Russia has decided to suspend cooperation with European launch officials, and says it will withdraw its personnel from Europe’s main spaceport.
The chief of Russia’s main space corporation, Dmitry Rogozin, announced the decision on Twitter Saturday morning, saying his country was responding to sanctions placed on Russia by the European Union. Europe, the United States, and other nations around the world issued significant sanctions on Russia this week after the country’s unprovoked invasion of Ukraine.
Approximately two dozen Russian technicians and engineers work at Russian facilities in French Guiana. This spaceport, called the Guiana Space Center, is where Europe launches its fleet of orbital rockets, including a “Europeanized” version of the Russian Soyuz vehicle for medium-lift missions. The Russians had been working to prepare a Soyuz rocket to launch two Galileo satellites for the European Union on April 6.
Europe has spent $10 billion developing the independent Galileo navigation system, which now has more than two dozen satellites in orbit. The continent has also used the Soyuz vehicle to launch elements of its Copernicus network of Earth observation satellites.

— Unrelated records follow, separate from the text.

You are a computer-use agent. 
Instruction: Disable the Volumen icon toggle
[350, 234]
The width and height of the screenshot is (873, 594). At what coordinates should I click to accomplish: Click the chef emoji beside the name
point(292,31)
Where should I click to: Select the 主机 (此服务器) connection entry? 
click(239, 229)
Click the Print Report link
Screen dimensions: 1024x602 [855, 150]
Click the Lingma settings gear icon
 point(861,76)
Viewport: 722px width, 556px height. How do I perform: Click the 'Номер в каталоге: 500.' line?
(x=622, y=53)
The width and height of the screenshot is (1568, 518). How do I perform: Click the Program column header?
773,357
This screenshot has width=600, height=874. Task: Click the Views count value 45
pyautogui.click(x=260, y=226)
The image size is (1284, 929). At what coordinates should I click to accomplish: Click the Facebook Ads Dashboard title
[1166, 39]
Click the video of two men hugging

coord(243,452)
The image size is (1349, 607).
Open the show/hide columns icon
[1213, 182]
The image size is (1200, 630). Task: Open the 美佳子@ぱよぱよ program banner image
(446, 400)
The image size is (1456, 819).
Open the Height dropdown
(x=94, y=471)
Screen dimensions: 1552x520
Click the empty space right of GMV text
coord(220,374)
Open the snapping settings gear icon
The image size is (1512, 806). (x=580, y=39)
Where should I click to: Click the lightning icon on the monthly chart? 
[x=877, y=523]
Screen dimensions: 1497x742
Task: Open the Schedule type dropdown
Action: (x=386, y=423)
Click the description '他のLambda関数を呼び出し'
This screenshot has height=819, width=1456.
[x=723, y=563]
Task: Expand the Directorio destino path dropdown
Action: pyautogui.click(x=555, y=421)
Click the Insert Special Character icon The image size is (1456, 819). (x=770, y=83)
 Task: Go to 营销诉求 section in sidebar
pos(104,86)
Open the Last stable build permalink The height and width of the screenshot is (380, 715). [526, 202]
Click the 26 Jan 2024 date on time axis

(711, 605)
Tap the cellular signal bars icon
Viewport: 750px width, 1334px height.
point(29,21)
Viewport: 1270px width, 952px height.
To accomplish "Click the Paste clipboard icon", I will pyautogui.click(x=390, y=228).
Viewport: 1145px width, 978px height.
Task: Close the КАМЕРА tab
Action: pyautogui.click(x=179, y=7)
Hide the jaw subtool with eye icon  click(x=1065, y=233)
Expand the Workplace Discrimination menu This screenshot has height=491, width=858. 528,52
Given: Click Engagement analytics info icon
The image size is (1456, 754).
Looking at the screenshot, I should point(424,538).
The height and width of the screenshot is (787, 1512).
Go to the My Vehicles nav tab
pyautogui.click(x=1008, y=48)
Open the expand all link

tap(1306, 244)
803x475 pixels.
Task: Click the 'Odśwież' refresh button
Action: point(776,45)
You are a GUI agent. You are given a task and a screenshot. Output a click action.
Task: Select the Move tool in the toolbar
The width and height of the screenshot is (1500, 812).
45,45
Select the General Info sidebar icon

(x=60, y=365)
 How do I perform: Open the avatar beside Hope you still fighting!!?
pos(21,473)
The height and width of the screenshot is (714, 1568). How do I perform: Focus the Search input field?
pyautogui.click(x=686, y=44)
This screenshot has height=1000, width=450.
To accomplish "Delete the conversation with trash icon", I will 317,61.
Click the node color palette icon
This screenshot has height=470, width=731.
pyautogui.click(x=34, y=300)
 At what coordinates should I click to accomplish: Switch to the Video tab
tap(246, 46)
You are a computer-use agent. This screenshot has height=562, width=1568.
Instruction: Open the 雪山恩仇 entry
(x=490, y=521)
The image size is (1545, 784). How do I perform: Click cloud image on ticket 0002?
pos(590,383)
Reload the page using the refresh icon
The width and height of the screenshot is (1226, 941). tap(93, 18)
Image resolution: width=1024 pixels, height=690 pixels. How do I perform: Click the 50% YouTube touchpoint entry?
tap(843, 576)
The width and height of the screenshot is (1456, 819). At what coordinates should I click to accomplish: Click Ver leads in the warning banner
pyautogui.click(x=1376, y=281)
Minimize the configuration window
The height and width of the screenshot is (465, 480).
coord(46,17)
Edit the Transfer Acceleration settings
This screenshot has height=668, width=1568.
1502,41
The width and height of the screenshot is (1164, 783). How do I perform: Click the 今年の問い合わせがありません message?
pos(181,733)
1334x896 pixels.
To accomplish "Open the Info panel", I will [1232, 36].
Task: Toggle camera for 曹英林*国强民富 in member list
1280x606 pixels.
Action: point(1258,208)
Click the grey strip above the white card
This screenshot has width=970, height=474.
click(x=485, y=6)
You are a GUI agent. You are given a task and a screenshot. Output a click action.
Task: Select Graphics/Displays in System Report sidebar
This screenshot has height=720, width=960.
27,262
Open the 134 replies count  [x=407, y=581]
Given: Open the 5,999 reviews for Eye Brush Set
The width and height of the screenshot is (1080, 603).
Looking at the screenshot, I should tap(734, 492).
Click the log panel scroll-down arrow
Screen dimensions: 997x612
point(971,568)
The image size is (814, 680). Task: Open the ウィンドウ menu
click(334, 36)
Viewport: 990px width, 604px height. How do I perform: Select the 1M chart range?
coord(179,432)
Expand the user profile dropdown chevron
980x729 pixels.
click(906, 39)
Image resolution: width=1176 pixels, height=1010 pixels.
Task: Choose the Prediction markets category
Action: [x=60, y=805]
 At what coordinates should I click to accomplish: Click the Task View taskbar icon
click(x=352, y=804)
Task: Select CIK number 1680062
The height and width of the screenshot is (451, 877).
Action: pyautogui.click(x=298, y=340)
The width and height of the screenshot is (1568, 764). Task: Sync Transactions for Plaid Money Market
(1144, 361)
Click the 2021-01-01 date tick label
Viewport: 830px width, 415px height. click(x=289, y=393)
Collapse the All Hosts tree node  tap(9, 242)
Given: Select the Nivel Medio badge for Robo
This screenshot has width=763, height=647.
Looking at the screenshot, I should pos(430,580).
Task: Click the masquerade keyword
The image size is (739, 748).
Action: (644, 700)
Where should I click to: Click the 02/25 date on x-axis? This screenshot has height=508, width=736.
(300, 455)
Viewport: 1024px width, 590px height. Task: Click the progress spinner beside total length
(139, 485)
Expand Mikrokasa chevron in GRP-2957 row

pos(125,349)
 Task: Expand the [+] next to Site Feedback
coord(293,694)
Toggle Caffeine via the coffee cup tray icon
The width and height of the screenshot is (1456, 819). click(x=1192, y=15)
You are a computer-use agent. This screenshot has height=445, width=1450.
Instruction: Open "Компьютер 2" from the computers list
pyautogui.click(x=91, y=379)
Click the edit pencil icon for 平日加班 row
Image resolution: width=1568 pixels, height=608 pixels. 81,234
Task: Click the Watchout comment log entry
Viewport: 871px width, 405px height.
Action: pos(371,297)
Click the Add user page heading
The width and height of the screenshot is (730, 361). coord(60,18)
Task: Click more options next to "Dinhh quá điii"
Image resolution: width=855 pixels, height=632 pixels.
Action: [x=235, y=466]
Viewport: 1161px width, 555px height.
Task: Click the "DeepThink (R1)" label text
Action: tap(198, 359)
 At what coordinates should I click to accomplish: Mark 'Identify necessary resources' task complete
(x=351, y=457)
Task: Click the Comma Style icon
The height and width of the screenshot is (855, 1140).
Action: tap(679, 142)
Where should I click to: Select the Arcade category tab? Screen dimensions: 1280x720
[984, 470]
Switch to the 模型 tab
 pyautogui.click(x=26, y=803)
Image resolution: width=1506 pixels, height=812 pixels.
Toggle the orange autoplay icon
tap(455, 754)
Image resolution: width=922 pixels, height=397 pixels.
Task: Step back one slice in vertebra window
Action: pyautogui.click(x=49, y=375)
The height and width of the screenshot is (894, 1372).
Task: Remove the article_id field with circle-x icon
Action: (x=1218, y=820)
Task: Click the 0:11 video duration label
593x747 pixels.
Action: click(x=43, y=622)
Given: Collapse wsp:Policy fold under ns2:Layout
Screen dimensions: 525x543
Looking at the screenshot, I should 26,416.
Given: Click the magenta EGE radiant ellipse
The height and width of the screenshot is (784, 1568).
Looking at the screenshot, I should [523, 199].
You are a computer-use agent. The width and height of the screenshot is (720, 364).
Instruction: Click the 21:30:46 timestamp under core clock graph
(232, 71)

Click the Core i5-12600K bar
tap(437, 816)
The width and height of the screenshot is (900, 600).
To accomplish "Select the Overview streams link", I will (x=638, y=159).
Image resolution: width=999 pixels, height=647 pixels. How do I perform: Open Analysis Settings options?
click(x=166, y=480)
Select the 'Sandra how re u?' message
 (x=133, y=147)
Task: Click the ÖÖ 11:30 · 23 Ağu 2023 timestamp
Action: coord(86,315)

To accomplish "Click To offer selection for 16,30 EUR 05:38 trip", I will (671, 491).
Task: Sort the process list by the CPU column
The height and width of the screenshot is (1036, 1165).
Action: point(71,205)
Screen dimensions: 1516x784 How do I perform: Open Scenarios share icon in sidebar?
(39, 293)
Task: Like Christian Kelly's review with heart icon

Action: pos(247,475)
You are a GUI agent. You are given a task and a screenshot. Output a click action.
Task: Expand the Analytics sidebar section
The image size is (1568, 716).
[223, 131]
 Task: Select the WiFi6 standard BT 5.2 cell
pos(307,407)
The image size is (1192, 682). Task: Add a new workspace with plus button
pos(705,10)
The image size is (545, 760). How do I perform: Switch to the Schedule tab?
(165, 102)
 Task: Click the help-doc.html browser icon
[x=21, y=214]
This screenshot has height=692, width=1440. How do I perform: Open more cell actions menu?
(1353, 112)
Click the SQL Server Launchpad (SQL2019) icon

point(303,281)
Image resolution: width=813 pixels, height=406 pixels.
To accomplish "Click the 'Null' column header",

In response to Russia’s action, the European Commissioner for Space, Thierry Breton, issued a statement on Saturday that said there would be no consequences for the Galileo or Copernicus constellations in terms of continuity or quality of service. Nor, he said, would Russia’s suspension of cooperation impact their development.
“We will take all relevant decisions in response to this decision in due course and continue developing resolutely the second generation of these two EU sovereign space infrastructures,” Breton said. “We are ready to act decisively, together with the Member States, to protect these critical infrastructures in case of aggression, and continue to develop Ariane 6 and Vega C to ensure Europe’s strategic autonomy in the area of launchers.”
The Russian decision does put the European Union in something of a bind, however. Europe’s small Vega rockets are not powerful enough to lift the Galileo and Copernicus satellites to their orbits. And the continent’s heavy lift vehicle, Ariane 5, is being retired in favor of the more efficient and cost-effective Ariane 6 rocket. However, all of the remaining Ariane 5 launches are spoken for, and the Ariane 6 rocket probably will not become operational until at least 2023.
So it is not clear what steps Europe might take in the interim, should it need to rapidly launch a Galileo or Copernicus satellite. The only Western company with the spare capacity for such a mission is probably the United States-based SpaceX, but it seems unlikely that Europe would want to support a competitor to its institutional launch industry.